Exercise goal: The answer must be every line below that contains the string "folder".

Listed records Start Marker

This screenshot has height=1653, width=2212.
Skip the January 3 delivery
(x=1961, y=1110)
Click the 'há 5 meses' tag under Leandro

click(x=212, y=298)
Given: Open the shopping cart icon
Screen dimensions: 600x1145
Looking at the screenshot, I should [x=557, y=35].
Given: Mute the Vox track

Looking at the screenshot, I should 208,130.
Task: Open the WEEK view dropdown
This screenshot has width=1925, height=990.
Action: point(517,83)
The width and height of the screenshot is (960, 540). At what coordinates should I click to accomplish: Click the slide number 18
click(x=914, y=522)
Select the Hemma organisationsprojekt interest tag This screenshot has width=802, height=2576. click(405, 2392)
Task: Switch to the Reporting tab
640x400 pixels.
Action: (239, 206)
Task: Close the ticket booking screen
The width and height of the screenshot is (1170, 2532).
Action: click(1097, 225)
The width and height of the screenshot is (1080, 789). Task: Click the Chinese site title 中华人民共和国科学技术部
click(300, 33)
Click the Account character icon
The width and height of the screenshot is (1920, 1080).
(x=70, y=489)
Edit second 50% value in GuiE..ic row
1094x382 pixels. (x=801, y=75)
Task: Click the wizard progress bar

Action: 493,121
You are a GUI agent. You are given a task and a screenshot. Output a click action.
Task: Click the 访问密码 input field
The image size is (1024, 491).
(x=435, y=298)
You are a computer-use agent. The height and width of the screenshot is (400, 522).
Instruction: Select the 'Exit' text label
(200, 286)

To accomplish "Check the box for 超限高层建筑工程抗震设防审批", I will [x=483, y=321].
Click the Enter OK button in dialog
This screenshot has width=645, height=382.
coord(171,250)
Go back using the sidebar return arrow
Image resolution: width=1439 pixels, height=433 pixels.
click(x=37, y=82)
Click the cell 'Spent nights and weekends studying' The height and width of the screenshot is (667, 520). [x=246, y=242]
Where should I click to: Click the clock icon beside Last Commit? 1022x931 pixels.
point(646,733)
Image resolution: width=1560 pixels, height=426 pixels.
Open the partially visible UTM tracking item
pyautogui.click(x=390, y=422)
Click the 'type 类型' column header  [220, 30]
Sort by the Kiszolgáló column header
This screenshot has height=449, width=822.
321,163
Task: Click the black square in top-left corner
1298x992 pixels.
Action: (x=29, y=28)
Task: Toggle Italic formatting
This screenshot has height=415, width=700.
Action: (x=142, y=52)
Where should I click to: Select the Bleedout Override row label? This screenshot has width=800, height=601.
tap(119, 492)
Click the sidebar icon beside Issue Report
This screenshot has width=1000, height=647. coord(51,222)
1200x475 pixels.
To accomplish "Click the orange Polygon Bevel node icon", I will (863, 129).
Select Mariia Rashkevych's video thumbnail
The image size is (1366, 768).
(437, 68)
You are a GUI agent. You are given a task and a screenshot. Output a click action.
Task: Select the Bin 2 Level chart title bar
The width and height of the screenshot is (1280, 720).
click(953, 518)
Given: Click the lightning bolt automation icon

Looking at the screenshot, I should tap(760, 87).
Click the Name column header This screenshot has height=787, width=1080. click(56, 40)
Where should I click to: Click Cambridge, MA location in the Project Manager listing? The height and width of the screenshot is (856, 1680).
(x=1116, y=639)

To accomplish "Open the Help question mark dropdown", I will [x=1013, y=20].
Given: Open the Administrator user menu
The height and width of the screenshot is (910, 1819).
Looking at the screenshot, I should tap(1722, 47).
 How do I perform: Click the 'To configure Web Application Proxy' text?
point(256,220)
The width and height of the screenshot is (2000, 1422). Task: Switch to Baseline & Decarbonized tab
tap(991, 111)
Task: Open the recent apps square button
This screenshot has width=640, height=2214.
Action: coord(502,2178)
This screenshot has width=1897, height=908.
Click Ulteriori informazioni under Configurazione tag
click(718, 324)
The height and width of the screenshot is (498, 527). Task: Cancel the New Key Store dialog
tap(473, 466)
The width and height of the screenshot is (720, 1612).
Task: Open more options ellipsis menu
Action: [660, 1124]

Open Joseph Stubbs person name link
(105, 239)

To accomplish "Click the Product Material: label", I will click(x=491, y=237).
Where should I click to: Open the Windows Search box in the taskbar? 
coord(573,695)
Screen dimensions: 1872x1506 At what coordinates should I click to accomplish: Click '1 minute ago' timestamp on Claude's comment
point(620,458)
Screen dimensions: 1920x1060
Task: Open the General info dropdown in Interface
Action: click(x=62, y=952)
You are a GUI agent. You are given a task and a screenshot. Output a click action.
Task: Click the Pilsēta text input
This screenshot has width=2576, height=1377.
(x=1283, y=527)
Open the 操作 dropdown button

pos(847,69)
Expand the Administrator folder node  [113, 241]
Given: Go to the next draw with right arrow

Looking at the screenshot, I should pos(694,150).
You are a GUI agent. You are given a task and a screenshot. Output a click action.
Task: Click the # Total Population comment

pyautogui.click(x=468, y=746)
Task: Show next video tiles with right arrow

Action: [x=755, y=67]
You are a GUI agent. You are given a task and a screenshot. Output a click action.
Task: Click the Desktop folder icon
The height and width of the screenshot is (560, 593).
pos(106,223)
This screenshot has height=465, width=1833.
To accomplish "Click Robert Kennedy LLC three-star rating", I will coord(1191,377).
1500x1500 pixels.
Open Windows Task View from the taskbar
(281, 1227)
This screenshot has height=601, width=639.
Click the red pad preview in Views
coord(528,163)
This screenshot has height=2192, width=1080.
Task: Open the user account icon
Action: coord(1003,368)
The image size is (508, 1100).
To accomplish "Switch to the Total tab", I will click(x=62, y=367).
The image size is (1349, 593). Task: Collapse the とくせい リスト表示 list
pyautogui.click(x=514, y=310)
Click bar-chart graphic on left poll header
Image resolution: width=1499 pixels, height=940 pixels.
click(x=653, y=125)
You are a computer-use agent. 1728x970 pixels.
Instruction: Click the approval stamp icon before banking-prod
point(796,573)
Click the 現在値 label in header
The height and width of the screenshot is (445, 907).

Listed records End Marker

Response:
Expand the Administrator folder node  [113, 241]
Task: Click the Desktop folder icon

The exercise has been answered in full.